Note: Due to lack of time, the tree structure created for the fact hierarchies is represented by a dictionary with the properties / keys: depth, parents (parent nodes), and fact (payload content). The API returns a list of records that correspond to nodes containing these properties. From these values, an actual tree data structure class / library (with traversal functions, etc)containing the cat facts can be produced, but is not fully integrated here yet.
Once the cat facts are classified into hierarchies, the data is saved into PostgreSQL and accessible via a REST API for the enjoyment of all.
Results of the hierarchical tree classification of the cat facts.
Screenshot of how the data models were built that define how the weighted bag-of-words works, which eventually gives rise to hierarchical classifications based on the weights and topics (word tokens) found.
-
Python 3
-
Flask (for REST API)
pip install flask
- psycopg2 (PostgreSQL driver)
pip install psycopg2
First, make sure PostgreSQL is installed and configured. The database connection by default will be localhost.
Start PostgreSQL and the CLI (When you're in the PostgreSQL dir).
psql -h localhost -U postgres
Then, in the CLI, create the database:
postgres=# CREATE DATABASE catfacts;
The quickest thing I found was just exiting the CLI and running this one command to make a user with access to the db (by default, the DB_USER var in thescript is set to my name, Johnny, which you can change accordingly):
psql -U postgres -c "CREATE ROLE Johnny LOGIN NOSUPERUSER INHERIT CREATEDB CREATEROLE;" catfacts
Running the main script will automatically hit Catfact.ninja's API, do analysis, and save the data into PostgreSQL with the configuration defined in the script's global vars.
python cat_facts_tree.py
You can also import import the modules as libraries to use, like this:
from cat_facts_tree import Cat_Facts_Tree, Cat_Facts_Tree_Records
cftr = Cat_Facts_Tree_Records()
cft = Cat_Facts_Tree
tree = cft.make_cat_facts_tree()
cft.save_to_db_clean(tree)
vals = [{"depth": 1, "topic": "cat", "fact": "Cats are amazing!"}]
cftr.create(vals)
print(cftr.fetch(["cat"]))
print(cftr.fetch())
To run the API, make sure Flask and all the dependencies are installed.

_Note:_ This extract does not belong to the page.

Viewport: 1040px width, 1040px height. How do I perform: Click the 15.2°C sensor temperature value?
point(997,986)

python cat_facts_tree_api.py
By default, it's served to localhost on port 8080.
http://localhost:8080/api/get_cat_facts/cat,person/
returns a dictionary containing two fact hierarchies: cats, and people.

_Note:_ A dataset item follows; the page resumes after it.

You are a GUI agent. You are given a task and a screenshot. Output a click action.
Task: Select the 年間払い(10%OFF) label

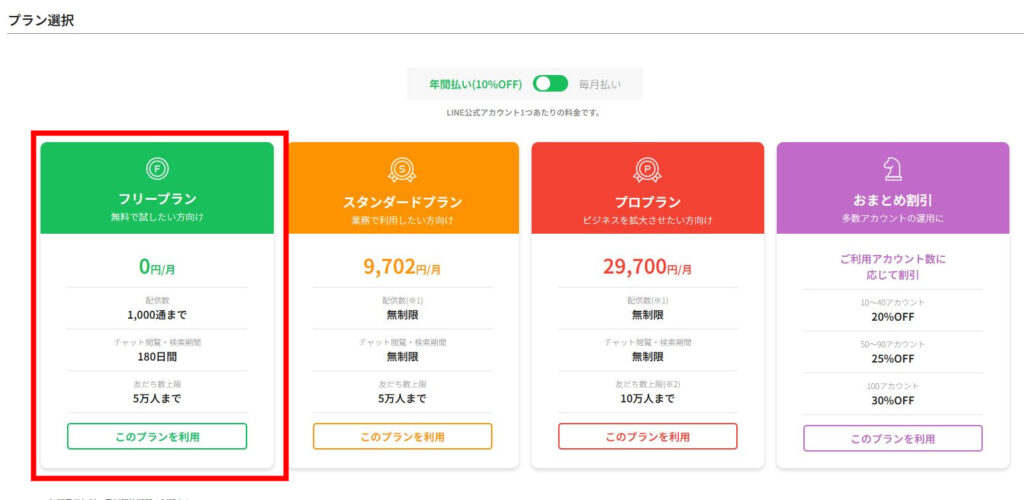[475, 84]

http://localhost:8080/api/get_cat_facts/all/
returns a dictionary of all fact hierarchies found in the database.
There's also an endpoint that allows you to write a new cat fact and save it as a node in the database with a POST request. The endpoint looks for an object payload with the key of "new_cat_facts", which should be a list of dictionaries. If only one new fact is being submitted, it should be the singular item in a list.
curl -i -X POST -H 'Content-Type: application/json' -d '{"new_cat_facts": [{"depth": "1", "parents": "cat_root", "fact": "Cats are amazing!"}]}' http://localhost:8080/api/write_new_cat_fact
creates a new with a depth of 1, root node being "cat_root", and "fact": "Cats are amazing!".